**Problem to work on:**
The span to repeat in the listing below runs from the line containing "Click the letter P integration logo" to the line containing "Given: Send the API request", inclusive. Repeat it exactly, and only it.

**Extracted information:**
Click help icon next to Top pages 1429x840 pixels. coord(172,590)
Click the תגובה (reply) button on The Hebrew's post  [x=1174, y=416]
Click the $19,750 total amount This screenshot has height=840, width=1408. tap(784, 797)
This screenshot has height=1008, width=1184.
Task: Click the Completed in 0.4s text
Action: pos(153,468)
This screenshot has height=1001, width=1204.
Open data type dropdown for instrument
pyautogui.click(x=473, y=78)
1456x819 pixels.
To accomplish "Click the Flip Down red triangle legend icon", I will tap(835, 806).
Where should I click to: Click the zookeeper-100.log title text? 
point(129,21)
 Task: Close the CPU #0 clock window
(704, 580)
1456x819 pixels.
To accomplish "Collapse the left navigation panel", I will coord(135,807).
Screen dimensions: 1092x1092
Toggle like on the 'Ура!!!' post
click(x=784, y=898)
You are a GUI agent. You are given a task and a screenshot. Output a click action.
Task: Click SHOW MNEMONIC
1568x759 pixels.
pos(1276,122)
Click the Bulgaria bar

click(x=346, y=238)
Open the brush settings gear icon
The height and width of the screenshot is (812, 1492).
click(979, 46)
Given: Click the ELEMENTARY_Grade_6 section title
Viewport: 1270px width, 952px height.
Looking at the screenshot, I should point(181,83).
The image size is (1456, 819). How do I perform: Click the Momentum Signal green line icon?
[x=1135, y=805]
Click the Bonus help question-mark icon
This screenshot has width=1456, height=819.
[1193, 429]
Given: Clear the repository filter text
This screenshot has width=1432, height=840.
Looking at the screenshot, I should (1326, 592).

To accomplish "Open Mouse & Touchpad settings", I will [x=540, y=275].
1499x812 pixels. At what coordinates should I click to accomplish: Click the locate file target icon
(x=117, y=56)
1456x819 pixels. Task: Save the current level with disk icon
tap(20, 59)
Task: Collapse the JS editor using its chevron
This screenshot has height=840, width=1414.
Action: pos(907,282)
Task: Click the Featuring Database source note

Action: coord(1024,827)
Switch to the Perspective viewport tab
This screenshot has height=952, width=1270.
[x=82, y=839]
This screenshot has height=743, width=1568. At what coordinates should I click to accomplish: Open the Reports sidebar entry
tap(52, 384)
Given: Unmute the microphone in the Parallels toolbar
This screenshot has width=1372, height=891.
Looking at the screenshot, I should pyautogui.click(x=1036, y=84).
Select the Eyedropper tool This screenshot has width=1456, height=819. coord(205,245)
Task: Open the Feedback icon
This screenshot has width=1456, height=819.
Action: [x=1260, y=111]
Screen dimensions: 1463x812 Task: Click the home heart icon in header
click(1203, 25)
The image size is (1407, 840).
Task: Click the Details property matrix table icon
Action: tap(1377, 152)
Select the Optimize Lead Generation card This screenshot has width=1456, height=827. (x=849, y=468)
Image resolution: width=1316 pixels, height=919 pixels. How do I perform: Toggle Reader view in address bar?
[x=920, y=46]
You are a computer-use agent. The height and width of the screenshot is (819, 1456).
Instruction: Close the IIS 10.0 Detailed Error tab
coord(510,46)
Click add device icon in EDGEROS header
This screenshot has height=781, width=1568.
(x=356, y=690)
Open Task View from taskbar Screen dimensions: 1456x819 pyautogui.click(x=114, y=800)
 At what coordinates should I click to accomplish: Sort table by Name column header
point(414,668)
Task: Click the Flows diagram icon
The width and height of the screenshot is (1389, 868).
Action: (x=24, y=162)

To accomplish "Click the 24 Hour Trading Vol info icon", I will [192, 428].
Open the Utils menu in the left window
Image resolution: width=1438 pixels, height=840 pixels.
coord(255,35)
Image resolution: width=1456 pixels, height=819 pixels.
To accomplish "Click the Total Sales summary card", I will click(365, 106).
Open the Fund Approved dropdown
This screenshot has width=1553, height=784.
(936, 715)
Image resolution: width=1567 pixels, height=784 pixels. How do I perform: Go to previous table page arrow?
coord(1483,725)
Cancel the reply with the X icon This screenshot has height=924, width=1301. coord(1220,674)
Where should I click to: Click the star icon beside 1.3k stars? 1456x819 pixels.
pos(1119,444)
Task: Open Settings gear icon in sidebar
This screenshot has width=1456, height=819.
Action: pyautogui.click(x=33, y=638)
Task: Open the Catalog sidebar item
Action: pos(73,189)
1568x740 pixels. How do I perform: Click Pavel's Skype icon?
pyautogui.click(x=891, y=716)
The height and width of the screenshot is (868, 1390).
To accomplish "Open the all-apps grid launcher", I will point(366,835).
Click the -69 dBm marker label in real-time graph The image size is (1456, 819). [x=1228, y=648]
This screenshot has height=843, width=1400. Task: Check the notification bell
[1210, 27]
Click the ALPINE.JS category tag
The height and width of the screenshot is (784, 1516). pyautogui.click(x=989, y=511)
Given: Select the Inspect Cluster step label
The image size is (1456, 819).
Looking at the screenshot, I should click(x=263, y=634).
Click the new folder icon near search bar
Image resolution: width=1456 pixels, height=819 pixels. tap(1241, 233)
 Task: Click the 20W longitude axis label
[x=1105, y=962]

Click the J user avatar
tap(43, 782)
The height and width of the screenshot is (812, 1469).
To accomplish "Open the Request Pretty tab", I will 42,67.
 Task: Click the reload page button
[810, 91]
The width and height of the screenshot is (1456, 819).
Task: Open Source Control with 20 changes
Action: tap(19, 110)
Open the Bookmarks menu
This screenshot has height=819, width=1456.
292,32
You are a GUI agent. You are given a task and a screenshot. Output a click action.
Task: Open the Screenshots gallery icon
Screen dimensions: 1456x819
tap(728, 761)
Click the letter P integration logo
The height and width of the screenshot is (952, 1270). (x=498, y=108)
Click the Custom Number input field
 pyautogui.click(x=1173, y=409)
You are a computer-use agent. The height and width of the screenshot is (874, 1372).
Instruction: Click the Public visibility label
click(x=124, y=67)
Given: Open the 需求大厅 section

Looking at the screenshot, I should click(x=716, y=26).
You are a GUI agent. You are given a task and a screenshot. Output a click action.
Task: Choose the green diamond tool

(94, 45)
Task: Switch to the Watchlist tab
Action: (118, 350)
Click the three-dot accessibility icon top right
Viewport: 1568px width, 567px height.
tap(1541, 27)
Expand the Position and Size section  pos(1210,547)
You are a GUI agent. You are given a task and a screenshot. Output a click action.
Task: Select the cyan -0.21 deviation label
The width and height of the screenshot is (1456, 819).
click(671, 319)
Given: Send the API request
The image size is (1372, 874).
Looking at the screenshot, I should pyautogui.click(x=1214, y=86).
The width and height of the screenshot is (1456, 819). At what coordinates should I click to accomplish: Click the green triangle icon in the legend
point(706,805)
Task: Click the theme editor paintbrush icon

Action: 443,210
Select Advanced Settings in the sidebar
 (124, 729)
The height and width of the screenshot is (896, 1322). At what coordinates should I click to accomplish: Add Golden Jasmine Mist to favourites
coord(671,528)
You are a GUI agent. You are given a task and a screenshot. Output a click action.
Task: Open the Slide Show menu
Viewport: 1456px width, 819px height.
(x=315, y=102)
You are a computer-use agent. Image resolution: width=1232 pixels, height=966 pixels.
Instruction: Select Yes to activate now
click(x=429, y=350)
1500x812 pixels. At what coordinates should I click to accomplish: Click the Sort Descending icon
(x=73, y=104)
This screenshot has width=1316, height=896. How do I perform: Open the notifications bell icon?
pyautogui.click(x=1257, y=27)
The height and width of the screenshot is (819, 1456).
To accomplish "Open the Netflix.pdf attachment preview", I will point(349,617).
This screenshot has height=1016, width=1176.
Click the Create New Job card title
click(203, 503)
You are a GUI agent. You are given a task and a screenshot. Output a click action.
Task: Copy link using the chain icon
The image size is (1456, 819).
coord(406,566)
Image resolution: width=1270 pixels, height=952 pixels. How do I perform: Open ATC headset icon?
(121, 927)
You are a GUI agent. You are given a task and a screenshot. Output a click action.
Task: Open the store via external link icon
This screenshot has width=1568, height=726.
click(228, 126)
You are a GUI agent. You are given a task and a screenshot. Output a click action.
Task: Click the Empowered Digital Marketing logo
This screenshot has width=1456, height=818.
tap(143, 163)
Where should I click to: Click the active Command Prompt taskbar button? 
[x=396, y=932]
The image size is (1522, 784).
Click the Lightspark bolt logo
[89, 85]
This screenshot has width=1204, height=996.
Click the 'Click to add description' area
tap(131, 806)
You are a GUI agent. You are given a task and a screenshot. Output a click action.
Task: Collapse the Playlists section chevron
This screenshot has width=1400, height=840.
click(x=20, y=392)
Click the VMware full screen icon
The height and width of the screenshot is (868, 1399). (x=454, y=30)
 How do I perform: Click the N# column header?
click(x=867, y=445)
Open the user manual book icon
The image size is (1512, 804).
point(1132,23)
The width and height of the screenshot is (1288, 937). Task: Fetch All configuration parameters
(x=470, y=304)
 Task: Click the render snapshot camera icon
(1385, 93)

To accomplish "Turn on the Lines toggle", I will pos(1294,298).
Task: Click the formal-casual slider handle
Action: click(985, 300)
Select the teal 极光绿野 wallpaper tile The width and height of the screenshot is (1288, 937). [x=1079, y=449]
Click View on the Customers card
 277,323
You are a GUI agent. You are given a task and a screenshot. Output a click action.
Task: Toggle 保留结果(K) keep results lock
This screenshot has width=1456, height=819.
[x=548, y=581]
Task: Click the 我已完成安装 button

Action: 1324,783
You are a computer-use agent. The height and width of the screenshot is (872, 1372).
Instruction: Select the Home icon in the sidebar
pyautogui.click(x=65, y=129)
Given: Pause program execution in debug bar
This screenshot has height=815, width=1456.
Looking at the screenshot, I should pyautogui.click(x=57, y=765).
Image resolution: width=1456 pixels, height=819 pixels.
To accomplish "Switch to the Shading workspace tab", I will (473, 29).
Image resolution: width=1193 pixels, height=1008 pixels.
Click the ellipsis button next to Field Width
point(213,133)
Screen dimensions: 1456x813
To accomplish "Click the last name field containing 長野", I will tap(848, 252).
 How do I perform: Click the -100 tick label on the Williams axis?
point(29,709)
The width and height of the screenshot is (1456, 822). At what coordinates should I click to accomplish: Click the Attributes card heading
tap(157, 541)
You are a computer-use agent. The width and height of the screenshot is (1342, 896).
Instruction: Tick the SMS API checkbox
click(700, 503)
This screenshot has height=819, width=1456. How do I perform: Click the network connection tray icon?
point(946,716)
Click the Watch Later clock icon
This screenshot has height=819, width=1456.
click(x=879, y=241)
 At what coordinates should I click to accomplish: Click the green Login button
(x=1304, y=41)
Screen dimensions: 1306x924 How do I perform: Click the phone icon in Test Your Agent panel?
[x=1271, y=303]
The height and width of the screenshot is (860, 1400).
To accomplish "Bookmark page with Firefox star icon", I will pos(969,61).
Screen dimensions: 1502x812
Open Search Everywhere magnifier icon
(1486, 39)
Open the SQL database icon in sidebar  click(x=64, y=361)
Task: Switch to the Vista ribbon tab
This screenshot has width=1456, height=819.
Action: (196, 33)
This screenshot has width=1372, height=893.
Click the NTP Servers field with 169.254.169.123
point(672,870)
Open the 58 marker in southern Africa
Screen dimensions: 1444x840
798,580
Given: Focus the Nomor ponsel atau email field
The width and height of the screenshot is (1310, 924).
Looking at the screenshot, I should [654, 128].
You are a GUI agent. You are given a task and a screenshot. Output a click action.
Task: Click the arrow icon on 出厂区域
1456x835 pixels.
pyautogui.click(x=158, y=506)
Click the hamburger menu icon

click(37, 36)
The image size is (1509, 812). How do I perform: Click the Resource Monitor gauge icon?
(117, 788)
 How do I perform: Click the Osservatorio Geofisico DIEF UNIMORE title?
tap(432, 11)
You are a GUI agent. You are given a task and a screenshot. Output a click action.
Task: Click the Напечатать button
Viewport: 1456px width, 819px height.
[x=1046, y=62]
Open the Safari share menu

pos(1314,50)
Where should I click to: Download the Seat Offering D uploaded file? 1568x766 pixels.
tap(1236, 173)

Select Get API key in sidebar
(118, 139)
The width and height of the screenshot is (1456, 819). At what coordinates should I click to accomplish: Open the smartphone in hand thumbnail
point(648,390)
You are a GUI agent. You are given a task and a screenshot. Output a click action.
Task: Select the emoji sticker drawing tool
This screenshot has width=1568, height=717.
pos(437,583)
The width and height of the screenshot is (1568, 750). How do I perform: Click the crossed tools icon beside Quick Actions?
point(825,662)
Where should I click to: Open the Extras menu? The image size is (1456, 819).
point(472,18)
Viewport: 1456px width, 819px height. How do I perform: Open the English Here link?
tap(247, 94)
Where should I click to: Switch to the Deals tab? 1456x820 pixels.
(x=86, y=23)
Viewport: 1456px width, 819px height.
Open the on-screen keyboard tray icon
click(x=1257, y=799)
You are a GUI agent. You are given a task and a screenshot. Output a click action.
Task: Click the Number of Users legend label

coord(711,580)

**Solution for this exercise:**
Click the letter P integration logo
The height and width of the screenshot is (952, 1270). (x=498, y=108)
Click the Custom Number input field
 pyautogui.click(x=1173, y=409)
You are a computer-use agent. The height and width of the screenshot is (874, 1372).
Instruction: Click the Public visibility label
click(x=124, y=67)
Given: Open the 需求大厅 section

Looking at the screenshot, I should click(x=716, y=26).
You are a GUI agent. You are given a task and a screenshot. Output a click action.
Task: Choose the green diamond tool

(94, 45)
Task: Switch to the Watchlist tab
Action: (118, 350)
Click the three-dot accessibility icon top right
Viewport: 1568px width, 567px height.
tap(1541, 27)
Expand the Position and Size section  pos(1210,547)
You are a GUI agent. You are given a task and a screenshot. Output a click action.
Task: Select the cyan -0.21 deviation label
The width and height of the screenshot is (1456, 819).
click(671, 319)
Given: Send the API request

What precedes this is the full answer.